» Instruction: Copy the entries starting at the line containing "The width and" and ending at the line containing "Action: pyautogui.click(x=150, y=443)", swapping "plus icon" for "add button" and leaving everything else unchanged.

» Raw records:
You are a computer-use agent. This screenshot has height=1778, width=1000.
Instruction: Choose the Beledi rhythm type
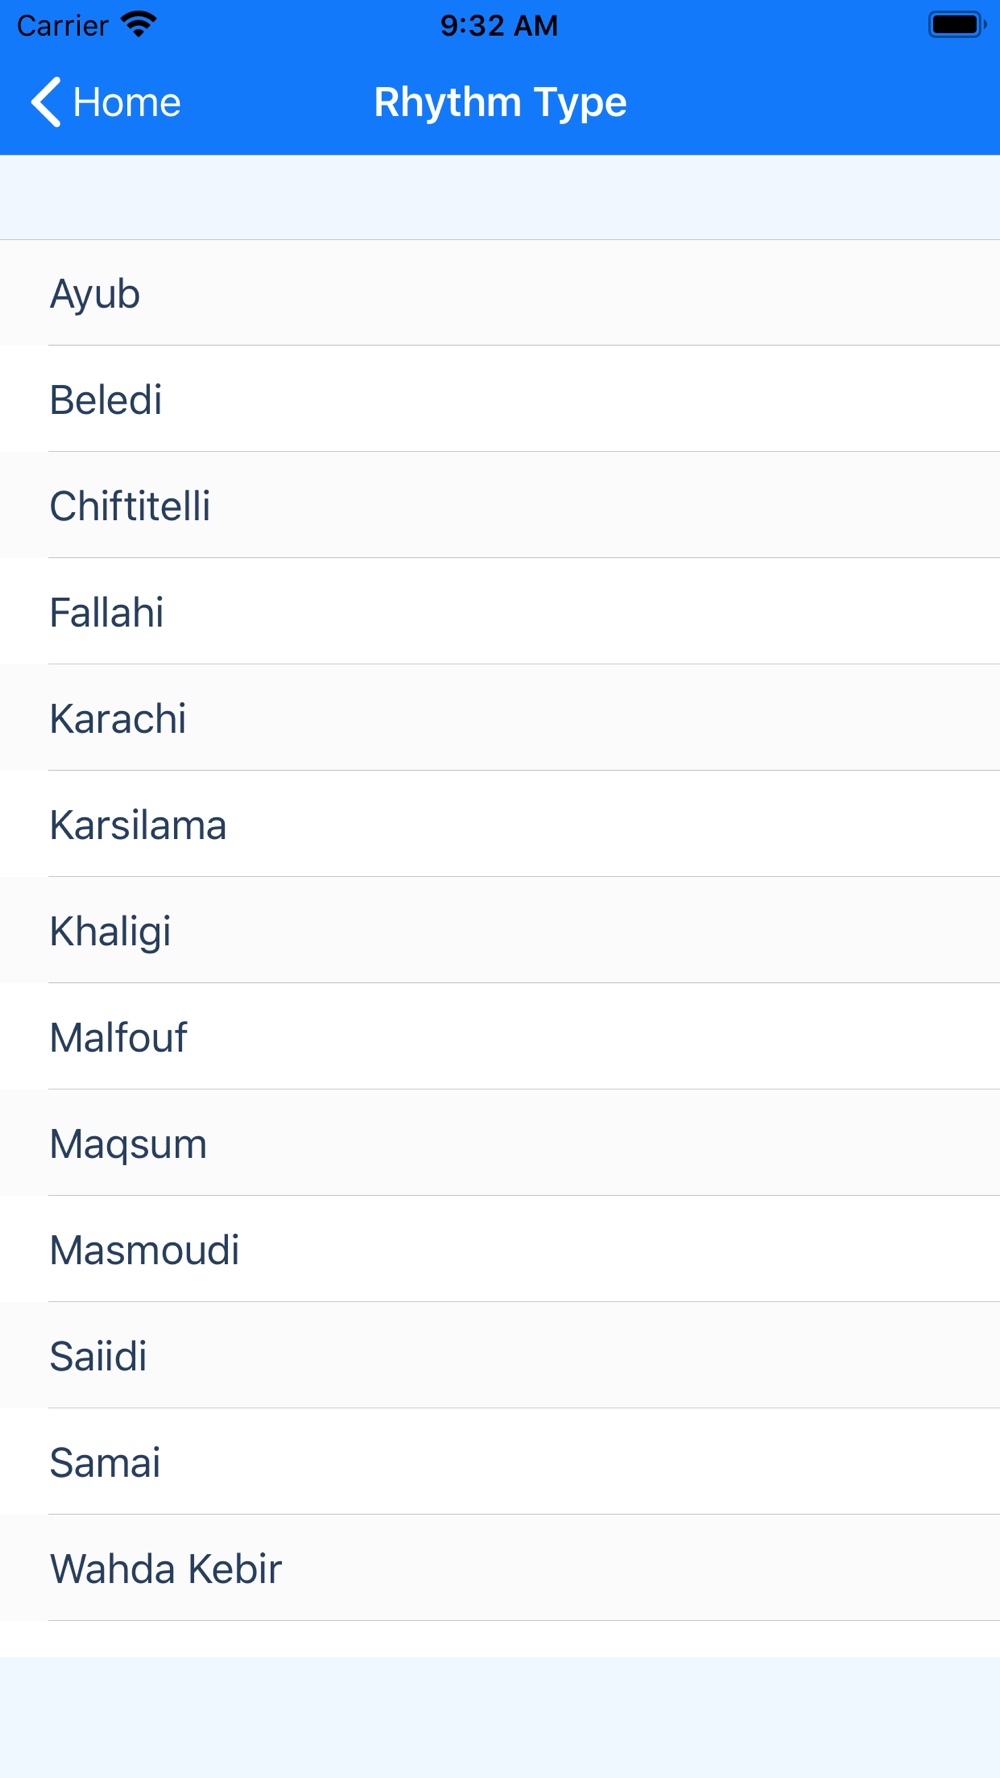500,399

* * *

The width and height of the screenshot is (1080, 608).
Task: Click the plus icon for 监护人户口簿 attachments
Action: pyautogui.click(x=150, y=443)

* * *

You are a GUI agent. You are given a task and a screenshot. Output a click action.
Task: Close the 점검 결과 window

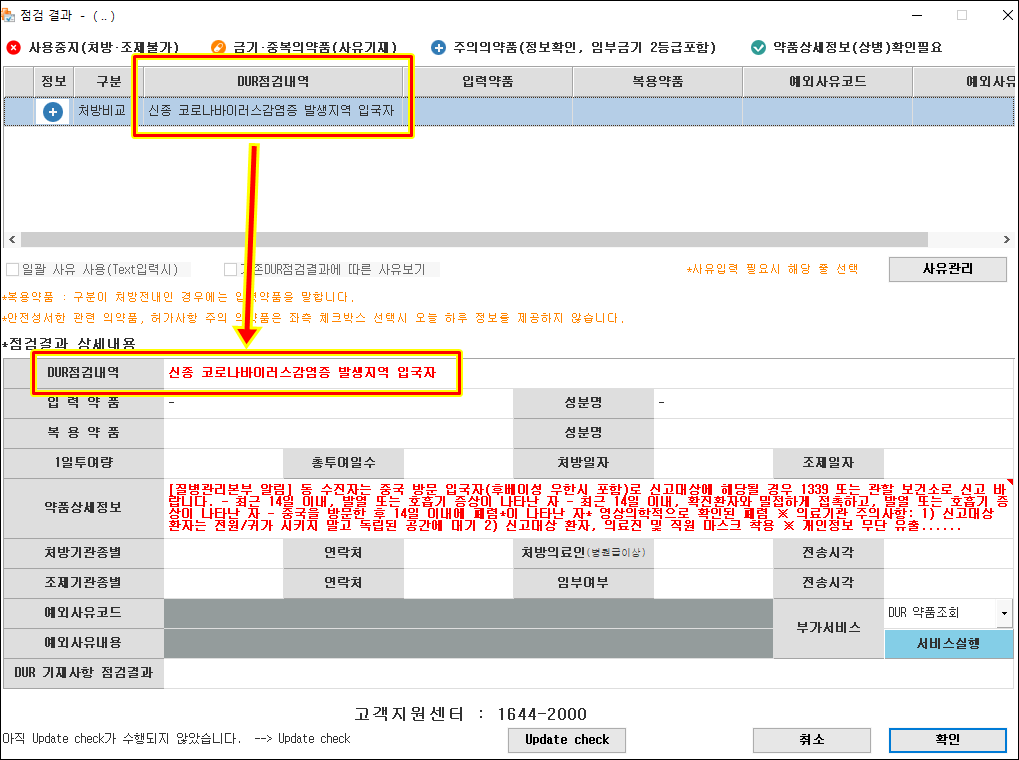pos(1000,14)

» Result of the exercise:
The width and height of the screenshot is (1080, 608).
Task: Click the add button for 监护人户口簿 attachments
Action: pyautogui.click(x=150, y=443)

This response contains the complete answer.